__Extracted text__
-=-=-=-=-

1. A scent formulating and scent diffusing apparatus for synchronously mixing one or more scents, spraying one or more scents, and recording a digital image upon electronic signal demand, with said signaling mechanism either located directly within a common commercially available microprocessor, or over a network of distributed computers such as the world wide web, commonly referred to as the Internet, comprising:

a controller, commonly found in commercially available microprocessors, separate from the apparatus, generating a signal on demand from the controller, an input of the apparatus accepting the signal;
a graphics card and corresponding on-screen icon image, commonly found in commercially available microprocessors, when actuated, synchronously transferring both digital image recording commands and digital scent diffusion commands to
a computer application software module which, in turn, formats, synchronizes and transfers digital image recording commands and digital scent formulation and digital scent diffusion commands to the apparatus upon demand as a function of the signal;

2. A scent formulating and scent diffusing apparatus comprising:

a belt;
a rail within the recorder to be moved by said belt;
a head assembly spraying unit sliding on said rail within the apparatus to spray scent on recording subject; and
one or more scent vessel assemblies, each capable of being sub-divided with compartmentalized walls, located in the apparatus, spaced apart from the head assembly spraying unit and positioned to selectively spray scent on the recording subject in a region to be recorded on.

3. A scent formulating and scent diffusing apparatus comprising:

a belt;
a rail within the recorder to be moved by said belt;
an recording head assemlbly sliding on said rail within the apparatus to record on recording subject; and
one or more scent vessel assemblies located in the apparatus, spaced apart from the head assembly spraying unit and positioned to selectively spray scent on the recording subject in a region to be recorded on.

4. A rail mounted inside said apparatus;

a head assembly spraying unit for receiving and mixing precise amounts of one or more scented fragrant oils to produce a scent,and, subsequently, diffusing said scent, with said head assembly spraying unit, sliding, upon demand as a function of the signal, on said rail mounted inside the apparatus;
one ore more one scent vessel assemblies, each capable of being sub-divided with compartmentalized walls, said one or more scent vessel assemblies, wherein stored are a plurality of individual scented oils, attached to the head assembly, each of said one or more scent vessel assemblies containing fragrant oil; said one or more scent vessel assemblies transferring scent to the scent chamber and subsequently to the head assembly spraying unit for spraying scent onto sheets of recording subject as said head assembly rotating nozzle is moved to recording on the recording subject:
an electronic address to identify sub-divided scent vessel assembly locations where scented fragrant oils are stored;
an electronic benchmark sensor located inside each sub-divided scent vessel assembly for purposes of indicating remaining levels of scented fragrant fluid inside the sub-divided scent vessel assemblies; and
a bladder, nipple, pressure valve, piston and tube, each connected to each sub-divided scent vessel assembly for purposes of releasing and transporting precise amounts of scented fragrant oil from each sub-divided scent vessel assembly to the head assembly spraying unit;

5. The scent formulating and scent diffusing apparatus according to claim 1, wherein said head assembly spraying unit is under piezoelectric control for spraying scent onto addressable targeted areas of the recording subject according to user mouse clicked keystrokes into a common commercially available microprocessor;

6. The head assembly spraying unit according to claim 2, further comprising a reverse air path process, for supplying air in which no scent is mixed in said scent mixing chamber, in order to purge a residual scent therein.

-=-=-=-=-

__Stated exercise__
Rewrite the scent apparatus claims between "5. The scent" and "residual scent therein.", inclusive, with "thermal" in place of "piezoelectric".

__Collected material__
-=-=-=-=-

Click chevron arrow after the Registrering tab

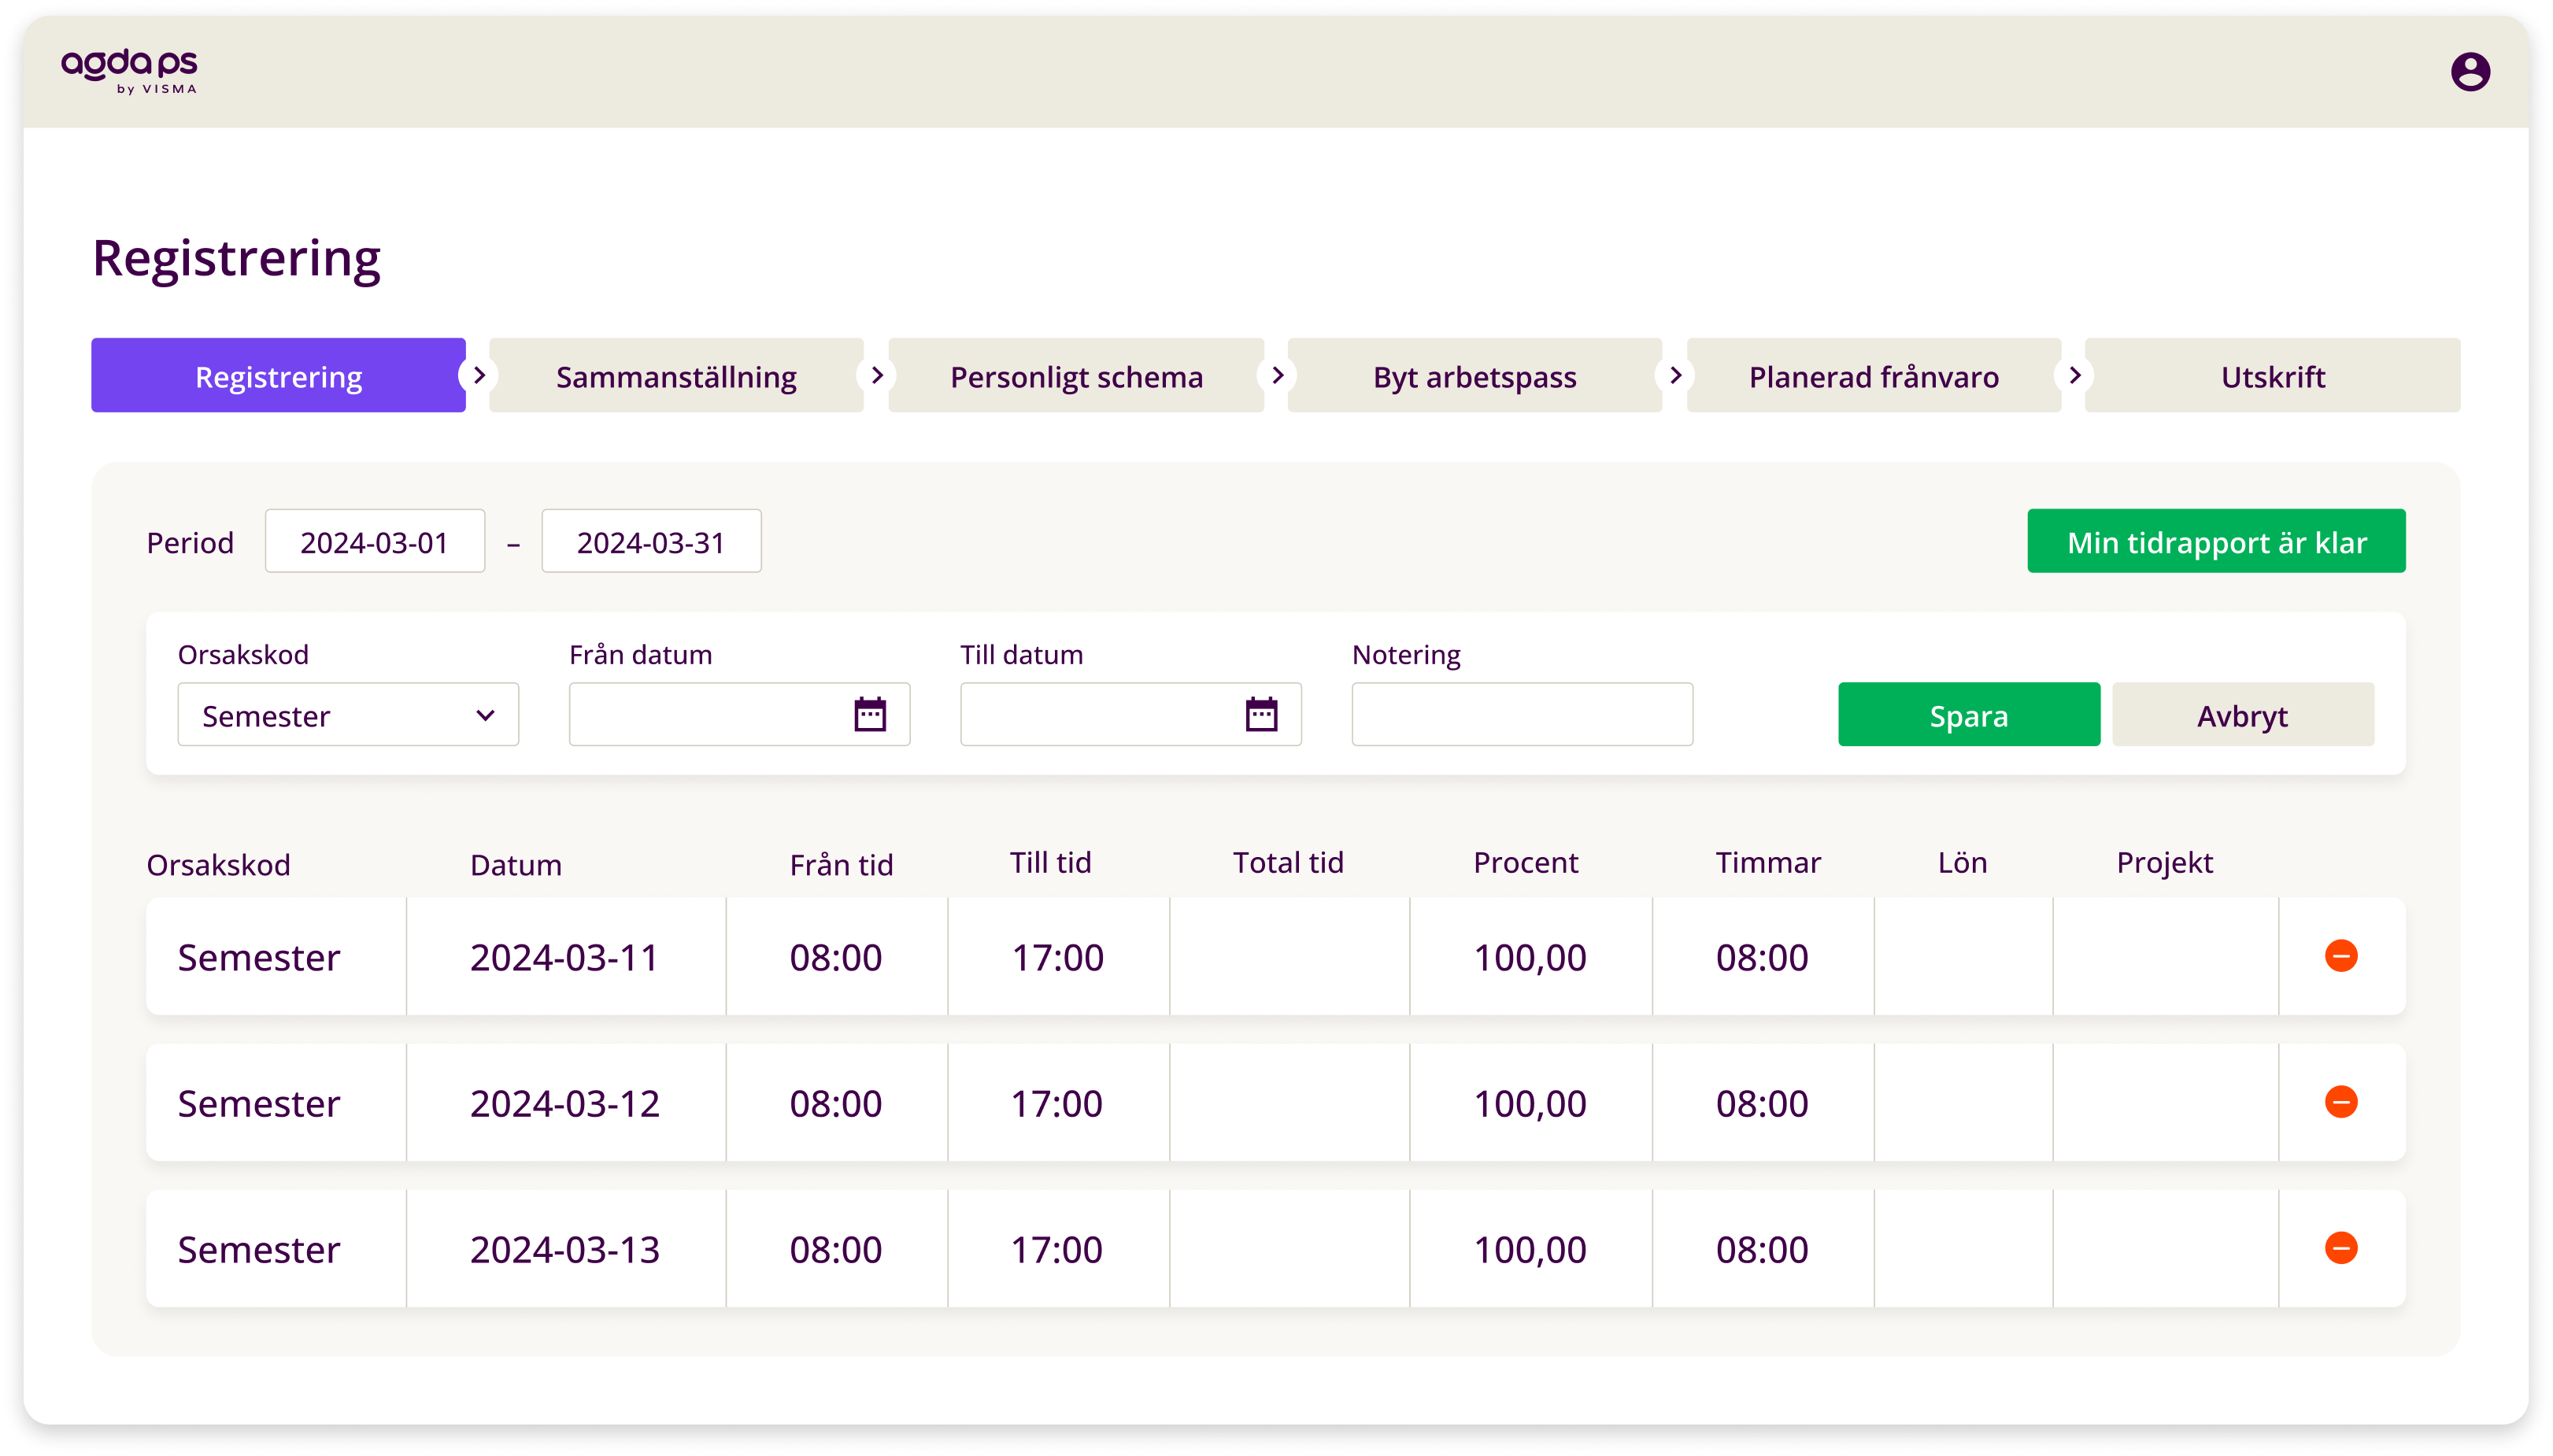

-=-=-=-=-

__Solution for this exercise__
5. The scent formulating and scent diffusing apparatus according to claim 1, wherein said head assembly spraying unit is under thermal control for spraying scent onto addressable targeted areas of the recording subject according to user mouse clicked keystrokes into a common commercially available microprocessor;

6. The head assembly spraying unit according to claim 2, further comprising a reverse air path process, for supplying air in which no scent is mixed in said scent mixing chamber, in order to purge a residual scent therein.